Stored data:

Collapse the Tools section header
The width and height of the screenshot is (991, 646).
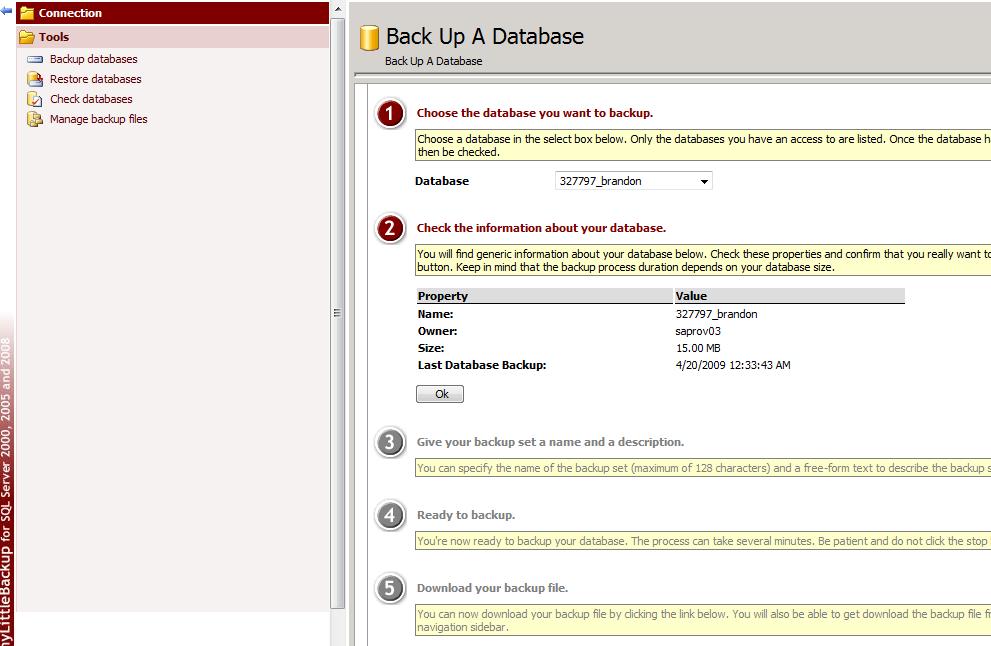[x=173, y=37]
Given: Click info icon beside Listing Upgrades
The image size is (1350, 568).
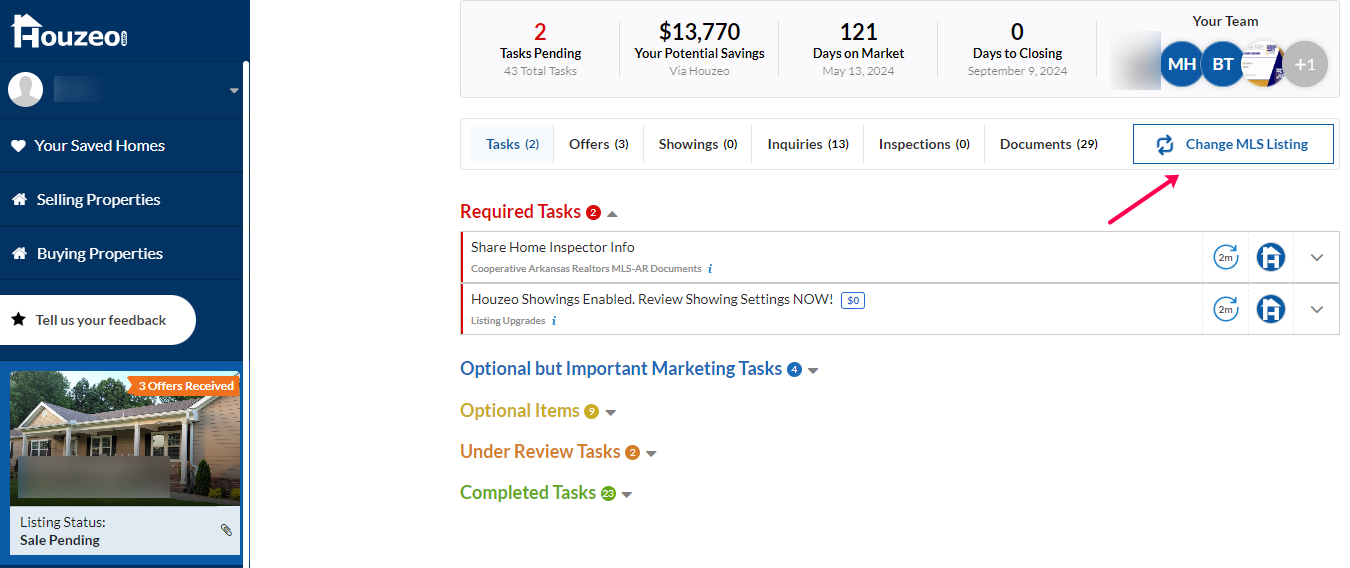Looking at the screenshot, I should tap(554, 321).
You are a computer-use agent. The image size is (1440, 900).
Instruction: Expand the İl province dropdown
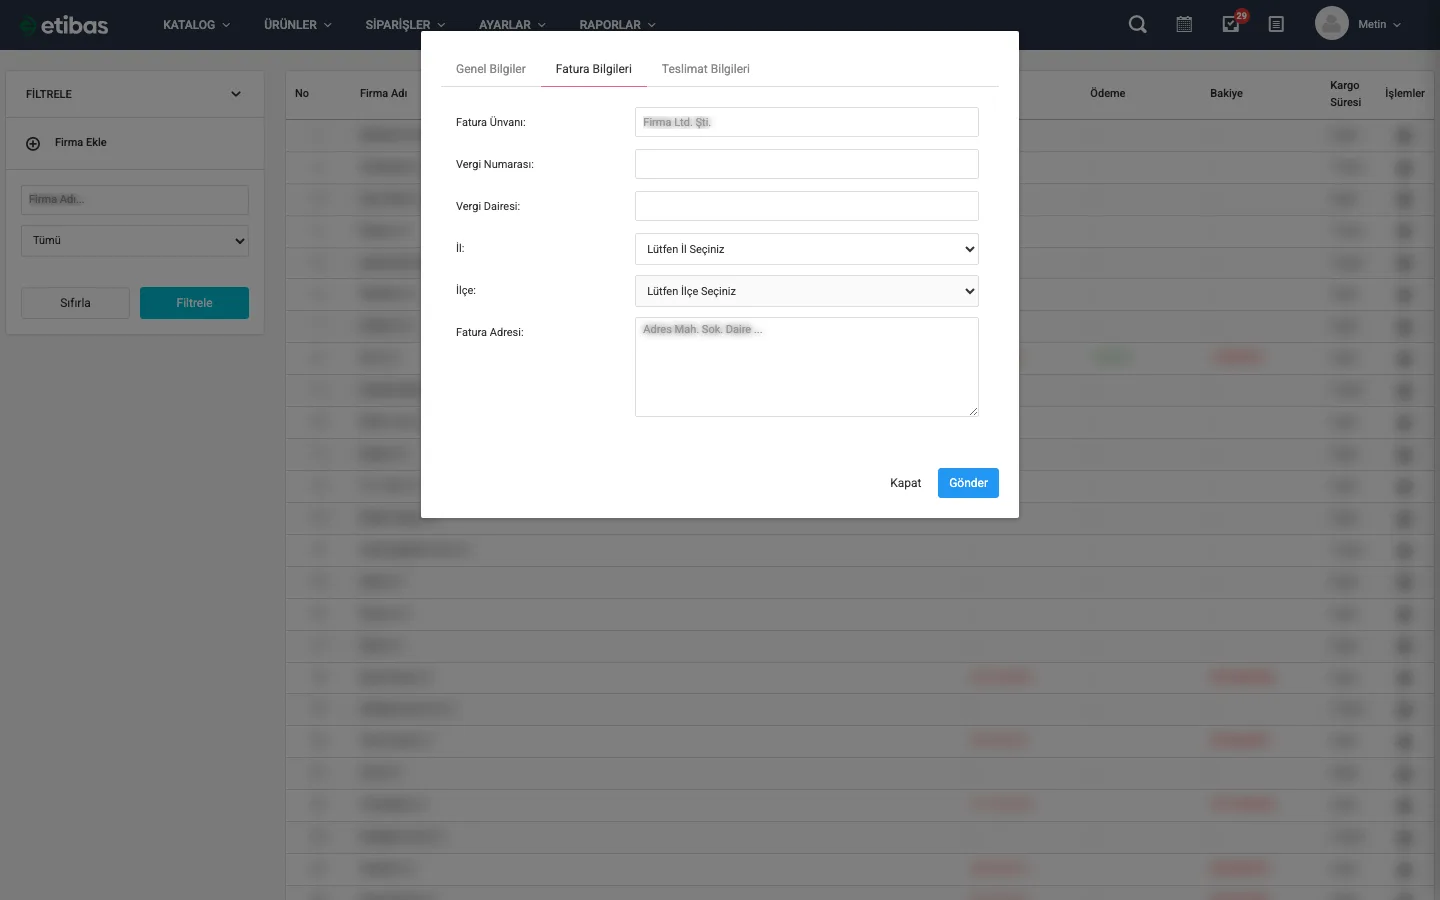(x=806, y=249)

#### [Description of the task]
Beginning with the line that contains "The image size is (1350, 568).", write out every line through the last one in the records, exactly and without pictures.

#### [Finished task]
The image size is (1350, 568).
Looking at the screenshot, I should tap(554, 321).
You are a computer-use agent. The image size is (1440, 900).
Instruction: Expand the İl province dropdown
(x=806, y=249)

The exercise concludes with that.